In addition to the +16, it seems that AF only works reliably about 45-55% of the time... which is still an improvement over the neutral setting. Using the 50mm, focus is still random on some photos. That is, sometimes images are focused, then a few are not. I'm getting a combination of both front and back focusing still, even with the MFA set. Very very weird.

With 50% consistency, it's better than the 10% I had earlier, so I can get by with this for the time being. But I think I'm going to take neuroanatomist's advice, and send the body and all of my Canon lenses in for testing/calibration (when I have the time). Something definitely seems amiss here.


----------



## awinphoto (Apr 27, 2011)

justsomedude said:


> Thanks for all the additional posts guys... I think I'm definitely going to be sending her in next week.
> 
> In addition to the +16, it seems that AF only works reliably about 45-55% of the time... which is still an improvement over the neutral setting. Using the 50mm, focus is still random on some photos. That is, sometimes images are focused, then a few are not. I'm getting a combination of both front and back focusing still, even with the MFA set. Very very weird.
> 
> With 50% consistency, it's better than the 10% I had earlier, so I can get by with this for the time being. But I think I'm going to take neuroanatomist's advice, and send the body and all of my Canon lenses in for testing/calibration (when I have the time). Something definitely seems amiss here.




Send it in if it'll help ya sleep better at night... read this article http://www.canonrumors.com/tech-articles/this-lens-is-soft-and-other-myths/ 

It talks about how if the body is just slightly off and the lens is just slight off in the other directions, (but within the acceptable range of variance) then the amounts can seem dramatic. Also remember these can change slightly depending where you are and how much humidity, elevation, and frankly how much you use your lens and so the MA could be 15 one week, 18, the next, 10 the other. It's a moving target, however that's why they put that in there to begin with.
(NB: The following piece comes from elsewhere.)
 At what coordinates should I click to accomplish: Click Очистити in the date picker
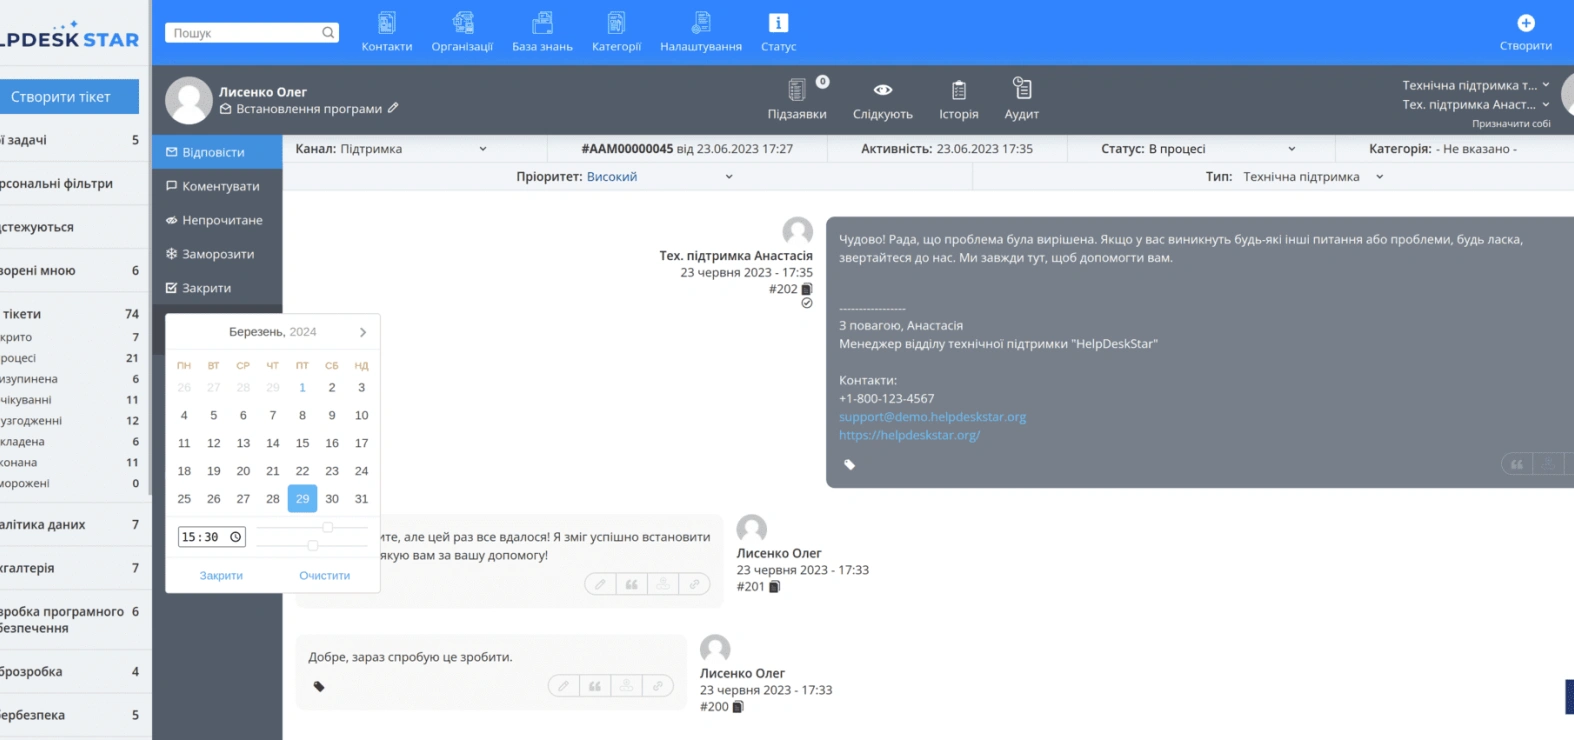tap(325, 576)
Canon can definitely fine tune each and make sure they are closer to the sweet spot but dont forget even after that, the MA could change just to much even after, it's not really a defect in the lens as much as it's a change in the surrounding conditions affecting the lens. I hope this helps and I'm glad it's functioning a little bit more reliable than before.


----------



## justsomedude (Apr 27, 2011)

awinphoto said:


> Send it in if it'll help ya sleep better at night... read this article http://www.canonrumors.com/tech-articles/this-lens-is-soft-and-other-myths/
> 
> It talks about how if the body is just slightly off and the lens is just slight off in the other directions, (but within the acceptable range of variance) then the amounts can seem dramatic. Also remember these can change slightly depending where you are and how much humidity, elevation, and frankly how much you use your lens and so the MA could be 15 one week, 18, the next, 10 the other. It's a moving target, however that's why they put that in there to begin with. Canon can definitely fine tune each and make sure they are closer to the sweet spot but dont forget even after that, the MA could change just to much even after, it's not really a defect in the lens as much as it's a change in the surrounding conditions affecting the lens. I hope this helps and I'm glad it's functioning a little bit more reliable than before.
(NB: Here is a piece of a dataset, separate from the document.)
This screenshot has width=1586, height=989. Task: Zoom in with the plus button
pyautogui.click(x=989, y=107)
Awin, thanks for the link - a good article indeed.

So let me ask you - do you think I'm being OCD? Too much of a pixel peeper? I guess I'm just having a hard time reconciling the performance of the 7D compared to my 40D where, with the same lenses, everything was sharp. Granted - that was 10MP vs. 18MP - so I realize some details were missing on the 40D. So perhaps it's not the best comparison.

What do you honestly think? Is it worth the send-in, or should I just leave it be?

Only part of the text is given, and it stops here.